SO, I fell out of the habit of book reviewing the last several months, what with a cataclysmic election going down, plunging us into a whole new reality. I have several unfinished drafts saved, and in order to get them finally posted I’m going to try experimenting with different review styles, which will also serve as a much-needed boost to get me out of a pretty boring rut. But I’m going to start with a book I just finished.
I don’t often read memoirs, and I can’t remember who recommended this one to me, but I’m glad it came my way.
However, I seriously considered returning The Sound of Gravel at the start, as the writing struck me as basic and the subject no more than Fundamentalism 101, which has nothing new to tell me. But while the writing was never exceptional (though often vivid at the right moments), the intensity of the subject matter grew and grew, right to the horrific end. And it shot far past anything in my own experience.
The Sound of Gravel is the story of a Mormon polygamist cult founded in Mexico in the mid-20th century. The author grew up in it until she was fifteen, with frequent trips into the US. She was the third of her mother’s ten children (and thirty-ninth of her father’s forty-one children), several of whom had physical and mental disabilities. As the oldest non-disabled girl, her childhood was consumed with helping her mother care for all her younger siblings.
Even as someone who is no stranger to fundamentalism and religious zealotry, this memoir clarified a truth for me that I had never seen quite so clearly: these fundamentalist religious communities are not just shrines to the patriarchy, but they become the very worst sort of havens for enabling and defending monstrous men to do what they want without repercussion.
The most terrible example of this is Ruth’s step-father Lane, who repeatedly molests not just her, but many of her half-sisters. Ruth tells her mother, who does nothing, because she has been taught that her husband is her superior in all things and is literally on his way to becoming a god in the afterlife. Then the church’s religious leaders learn about the molestation, and after a lot of meetings (none of which included the affected girls), they decide he deserves nothing more than a two-year exile. This exile is later cut short, as they deem he’s suffered enough. Of course, his show of contrition for the elders in no way means he changes his behavior.
But that isn’t the extent of Lane’s criminal neglect and what he’s allowed to get away with. Despite a complete lack of electrical certification, he wires their property, leaving live wires sticking out of the ground and charging the bare pipes of their shower. Ruth learned to always wear shoes in the yard, after receiving a shock on her bare foot while putting out the laundry.
But this literal death trap of a home leads to the story’s ultimate tragedy: Ruth’s young brother Micah and her mother (pregnant with her eleventh child) are electrocuted to death on a fence that never should have been electrocuted, but was due to improperly buried wires and a heavy rainfall.
Even after this calamity, the children were still at the mercy of their step-father, until fifteen-year-old Ruth realizes he’s also molesting her mentally disabled brother Luke.
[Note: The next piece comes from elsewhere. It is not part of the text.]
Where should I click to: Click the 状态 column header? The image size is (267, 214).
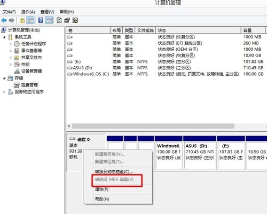[198, 30]
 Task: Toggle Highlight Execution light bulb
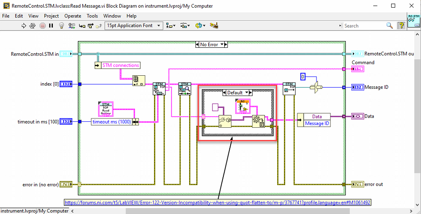(x=61, y=26)
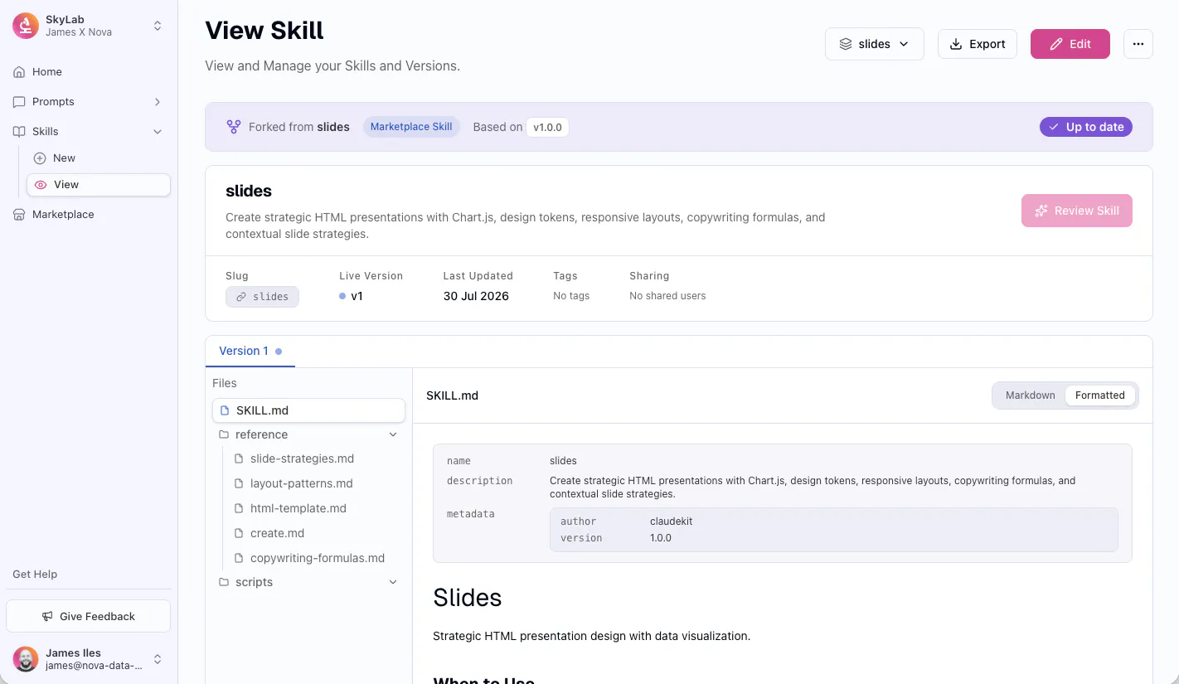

This horror pushes her to act, and she persuades her oldest brother to come down from the States and rescue her and her siblings out of Mexico, to their grandmother’s home.
It’s a stupendous tale, one that would have seem far-fetched in fiction. As non-fiction, it’s a harrowing reminder of the victims involved in the most scandalous cults, and how the separation of church and state, while important, can only go so far in protecting minors who grow up in these communities.